Flanigan has moved on, too. While she keeps in touch and continues to work with Con Cuerpos from Baltimore, her focus has shifted. Last summer, a month after Flanigan returned to Baltimore, her father unexpectedly passed away. This left her in a city in which she was comfortable, but not entirely familiar with, attempting to take her next steps as a person and choreographer. Over the last 10 months, Flanigan has been reintroducing herself to Baltimore, both as a city and an artistic hub. Back in April, she explored the Transmodern Festival and caught Everyman Theatre's The Cherry Orchard. "I'm wondering if there is a polarized arts community [in Baltimore], one that's really alternative and kind of bizarre and healthily bizarre and wanting to be bizarre," she muses about the city. "And one that's the BMA, Center Stage, that is putting on very high quality work that is within the boundaries of an establish cannon."

But Flanigan's place in Baltimore is yet to be determined.
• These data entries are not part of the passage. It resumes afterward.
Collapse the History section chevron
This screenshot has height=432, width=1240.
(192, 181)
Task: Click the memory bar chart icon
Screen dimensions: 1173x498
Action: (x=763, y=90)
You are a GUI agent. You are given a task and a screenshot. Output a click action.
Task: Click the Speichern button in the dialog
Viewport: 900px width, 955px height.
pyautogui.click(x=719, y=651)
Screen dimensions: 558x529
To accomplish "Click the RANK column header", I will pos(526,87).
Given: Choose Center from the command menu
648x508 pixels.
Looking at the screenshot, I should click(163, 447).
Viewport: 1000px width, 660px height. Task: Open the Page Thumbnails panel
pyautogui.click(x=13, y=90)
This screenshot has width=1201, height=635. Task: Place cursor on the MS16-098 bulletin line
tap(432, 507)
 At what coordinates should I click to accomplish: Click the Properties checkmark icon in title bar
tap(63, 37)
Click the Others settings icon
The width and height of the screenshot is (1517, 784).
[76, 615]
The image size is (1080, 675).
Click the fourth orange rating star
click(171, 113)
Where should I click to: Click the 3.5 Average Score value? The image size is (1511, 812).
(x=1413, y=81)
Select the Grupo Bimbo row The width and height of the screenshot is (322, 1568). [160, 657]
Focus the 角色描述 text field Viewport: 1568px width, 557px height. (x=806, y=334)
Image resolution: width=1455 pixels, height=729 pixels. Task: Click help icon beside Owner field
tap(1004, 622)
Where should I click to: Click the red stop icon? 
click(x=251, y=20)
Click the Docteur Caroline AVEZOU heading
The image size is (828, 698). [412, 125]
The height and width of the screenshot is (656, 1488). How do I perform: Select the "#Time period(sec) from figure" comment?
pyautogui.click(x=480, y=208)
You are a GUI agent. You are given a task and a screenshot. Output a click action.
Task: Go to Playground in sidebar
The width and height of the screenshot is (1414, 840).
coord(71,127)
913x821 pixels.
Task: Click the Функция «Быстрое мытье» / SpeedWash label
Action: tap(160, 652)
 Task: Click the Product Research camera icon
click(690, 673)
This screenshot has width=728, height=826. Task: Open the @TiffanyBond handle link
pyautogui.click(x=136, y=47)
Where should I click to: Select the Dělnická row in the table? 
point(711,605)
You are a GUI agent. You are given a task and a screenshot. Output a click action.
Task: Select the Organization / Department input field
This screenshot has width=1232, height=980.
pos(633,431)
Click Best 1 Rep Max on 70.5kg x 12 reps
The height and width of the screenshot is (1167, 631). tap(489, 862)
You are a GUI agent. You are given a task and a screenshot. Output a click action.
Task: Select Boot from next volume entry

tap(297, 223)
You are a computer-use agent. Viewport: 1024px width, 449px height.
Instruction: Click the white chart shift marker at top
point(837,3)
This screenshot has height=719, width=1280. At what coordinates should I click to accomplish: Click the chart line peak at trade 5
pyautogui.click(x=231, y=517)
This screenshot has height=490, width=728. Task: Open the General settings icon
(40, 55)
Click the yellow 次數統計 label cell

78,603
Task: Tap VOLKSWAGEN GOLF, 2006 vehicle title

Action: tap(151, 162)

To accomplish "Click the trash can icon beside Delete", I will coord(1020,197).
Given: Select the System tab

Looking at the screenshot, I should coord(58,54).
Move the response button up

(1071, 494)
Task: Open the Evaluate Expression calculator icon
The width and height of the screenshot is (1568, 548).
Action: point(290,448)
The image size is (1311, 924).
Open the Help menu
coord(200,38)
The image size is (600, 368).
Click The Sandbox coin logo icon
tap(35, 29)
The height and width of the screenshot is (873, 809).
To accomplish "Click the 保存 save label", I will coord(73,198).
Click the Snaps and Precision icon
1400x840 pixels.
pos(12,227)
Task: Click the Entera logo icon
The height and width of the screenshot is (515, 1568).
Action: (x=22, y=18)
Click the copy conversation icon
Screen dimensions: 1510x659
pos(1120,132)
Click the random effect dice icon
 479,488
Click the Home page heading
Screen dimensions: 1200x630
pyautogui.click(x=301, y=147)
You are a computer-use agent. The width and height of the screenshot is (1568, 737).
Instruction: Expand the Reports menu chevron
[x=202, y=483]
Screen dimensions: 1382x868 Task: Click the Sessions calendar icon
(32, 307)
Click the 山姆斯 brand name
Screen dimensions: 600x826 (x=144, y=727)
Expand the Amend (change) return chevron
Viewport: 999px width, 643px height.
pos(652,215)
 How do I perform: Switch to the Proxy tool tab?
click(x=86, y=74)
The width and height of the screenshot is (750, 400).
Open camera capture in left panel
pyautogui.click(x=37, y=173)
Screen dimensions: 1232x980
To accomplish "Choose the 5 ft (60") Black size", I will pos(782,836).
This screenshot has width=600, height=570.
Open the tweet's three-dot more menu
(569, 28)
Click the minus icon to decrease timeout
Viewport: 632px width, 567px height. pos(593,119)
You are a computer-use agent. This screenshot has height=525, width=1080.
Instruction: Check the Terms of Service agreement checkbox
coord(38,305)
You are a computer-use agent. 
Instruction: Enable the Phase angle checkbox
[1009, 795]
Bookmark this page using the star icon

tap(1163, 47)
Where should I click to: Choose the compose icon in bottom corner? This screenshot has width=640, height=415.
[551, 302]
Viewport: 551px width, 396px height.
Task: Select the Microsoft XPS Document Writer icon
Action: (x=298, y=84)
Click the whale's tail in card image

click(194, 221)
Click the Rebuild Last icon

At the moment, she is focusing on smaller projects, including a residency in Philadelphia this month. At the beginning of 2009, she sought out her former ballet teacher, Carol Bartlett, at the Peabody Institute for guidance. The result was a multi-media performance entitled Letters to Myself, a reflective piece of choreography directed by Flanigan and performed by a group of alumni dancers ranging in age from 19 to 33. "We created this project sort of reflecting on where we've all been, on our experience in life, and what brought us all to this point where we are dancers," Flanigan says.

Flanigan has also been teaching seniors technique and composition at UMBC's dance department. And her most recent endeavor led her to the Creative Alliance at the Patterson, where she hooked up with an unlikely pair: Quest Theater and community health organization Baltimore Medical Systems (BMS). In efforts to bring together a diverse community of Highlandtowners, the partnership organized about 10 BMS clients and worked them into a theatrical dance performance for the neighborhood festival Salsapolkalooza.

Like Con Cuerpos, the project leans toward social work, but Flanigan isn't yet sure how working in Baltimore might influence her art. "I don't know how Baltimore is going to affect me yet," she says. "I'm sure that it will and I'm sure the grittiness of it will come through. . . . I have tons and tons of affection for the city. It feels like a home town to me. What that's going to mean artistically, I don't know."